- [Text section]:
Philip,

Thanks for the response. I used top yesterday and determined that part of
my problem was that the kafaka shell script is pre-configured to only use
512M of RAM, and thus it wasn't using memory efficiently. That has helped
out tremendously. Adding an echo at the start of the script that it was
defaulting to such a low value probably would have saved me some time. In
the same vein, I should have inspected the launch command more closely.

The virtualization of AWS makes it difficult to truly know what your
performance is, IMHO. There are lots of people arguing on the web about
the value of bare metal versus virtualization. I am still baffled how
companies like Urban Airship are purportedly seeing bursts of 750,000
messages per second on a 3-cluster machine, but by playing with the knobs
in a controlled manner, I'm starting to better understand the relationship
and effect on the overall system.

Jason


On 5/21/13 11:44 AM, "Philip O'Toole" <phi...@loggly.com> wrote:

>As a test, why not just use a disk with provisioned IOPs of 4000? Just as
>a test - see if it improves.
>
>Also, you have not supplied any metrics regarding the VM's performance.
>Is the CPU busy? Is IO maxed out? Network? Disk? Use a tool like atop,
>and tell us what you find.
>
>Philip
>
>On May 20, 2013, at 6:43 PM, Ken Krugler <kkrugler_li...@transpac.com>
>wrote:
>
>> Hi Jason,
>> 
>> On May 20, 2013, at 10:01am, Jason Weiss wrote:
>> 
>>> Hi Scott.
>>> 
>>> I'm using Kafka 0.7.2. I am using the default replication factor,
>>>since I
>>> don't recall changing that configuration at all.
>>> 
>>> I'm using provisioned IOPS, which from attending the AWS event in NYC a
>>> few weeks ago was presented as the "fastest storage option" for EC2. A
>>> number of partners presented success stories in terms of throughput
>>>with
>>> provisioned IOPS. I've tried to follow that model.
>> 
>> In my experience directly hitting an ephemeral drive on m1.large is
>>faster than using EBS.
>> 
>> I've seen some articles where RAIDing multiple EBS volumes can exceed
>>the performance of ephemeral drives, but with high variability.
>> 
>> If you want to maximize performance, set up up a (smaller) cluster of
>>SSD-backed instances with 10Gb Ethernet in the same cluster group.
>> 
>> E.g. test with three cr1.8xlarge instances.
>> 
>> -- Ken
>> 
>> 
>>> On 5/20/13 12:56 PM, "Scott Clasen" <sc...@heroku.com> wrote:
>>> 
>>>> My guess, EBS is likely your bottleneck.  Try running on instance
>>>>local
>>>> disks, and compare your results.  Is this 0.8? What replication
>>>>factor are
>>>> you using?
>>>> 
>>>> 
>>>> On Mon, May 20, 2013 at 8:11 AM, Jason Weiss <jason_we...@rapid7.com>
>>>> wrote:
>>>> 
>>>>> I'm trying to maximize my throughput and seem to have hit a ceiling.
>>>>> Everything described below is running in AWS.

- [Raw data]:
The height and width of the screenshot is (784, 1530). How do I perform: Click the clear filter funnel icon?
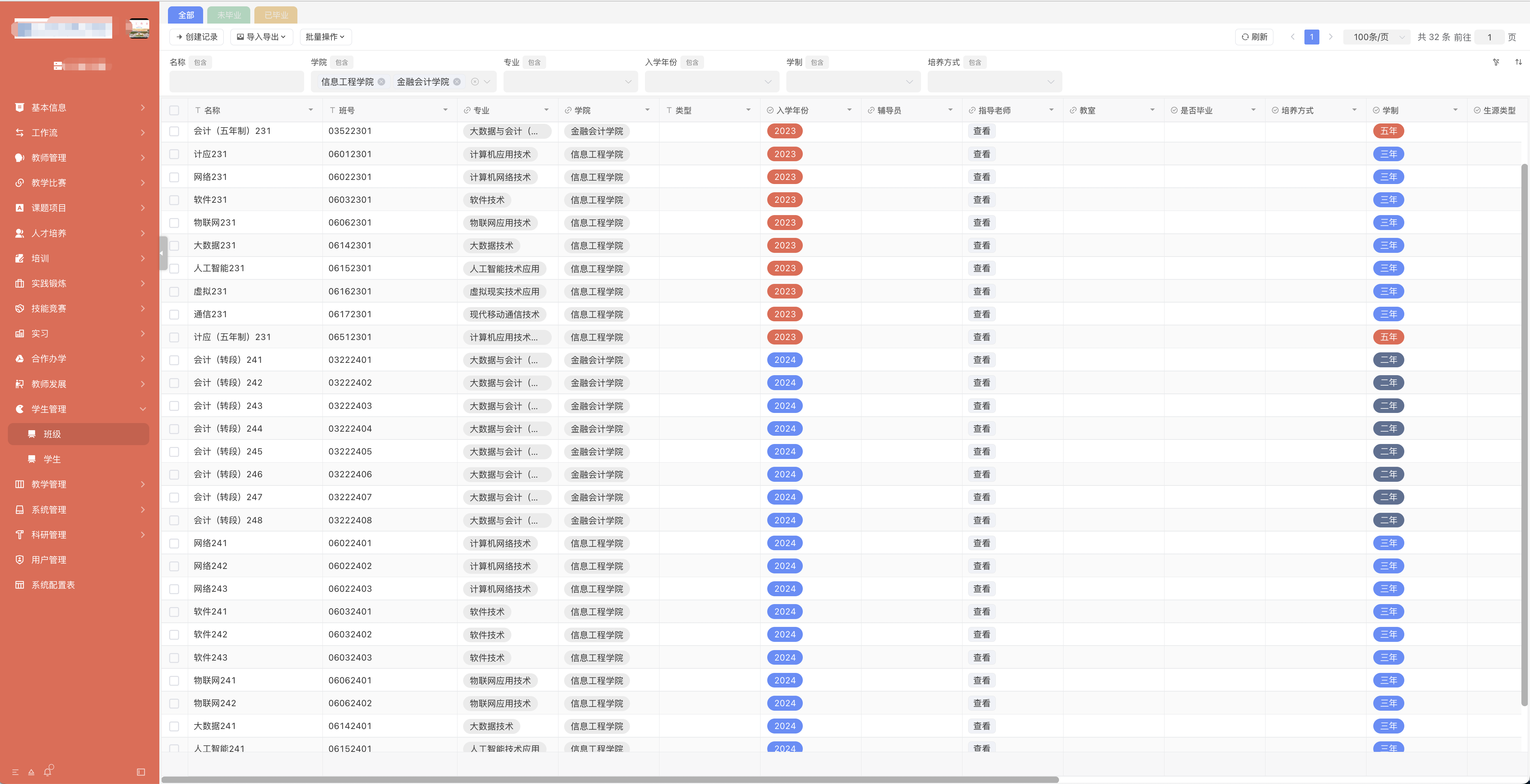(1496, 62)
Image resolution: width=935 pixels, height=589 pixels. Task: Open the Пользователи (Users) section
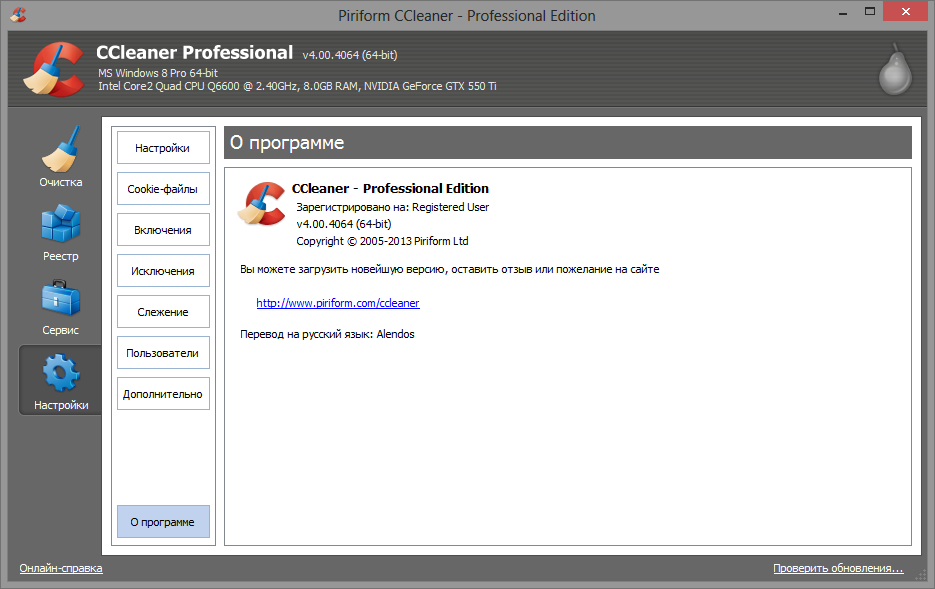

- [Direction 1]: In the email thread about Kafka throughput on AWS, how much RAM is the Kafka shell script pre-configured to use?
- [Direction 2]: Write the next part of the email thread about Kafka throughput on AWS, picking up after its final line.

- [Task result 1]: 512M

- [Task result 2]:
>>>>> 
>>>>> I have configured a Kafka cluster with 5 machines, M1.Large, with 600
>>>>> provisioned IOPS storage for each EC2 instance. I have a Zookeeper
>>>>> server
>>>>> (we aren't in production yet, so I didn't take the time to setup a ZK
>>>>> cluster). Publishing to a single topic from 7 different clients, I
>>>>>seem
>>>>> to
>>>>> max out at around 20,000 eps with a fixed 2K message size. Each
>>>>>brokers
>>>>> defines 10 file segments, with a 25000 message / 5 second flush
>>>>> configuration in server.properties. I have stuck with 8 threads. My
>>>>> producers (Java) are configured with batch.num.messages at 50, and
>>>>> queue.buffering.max.messages at 100.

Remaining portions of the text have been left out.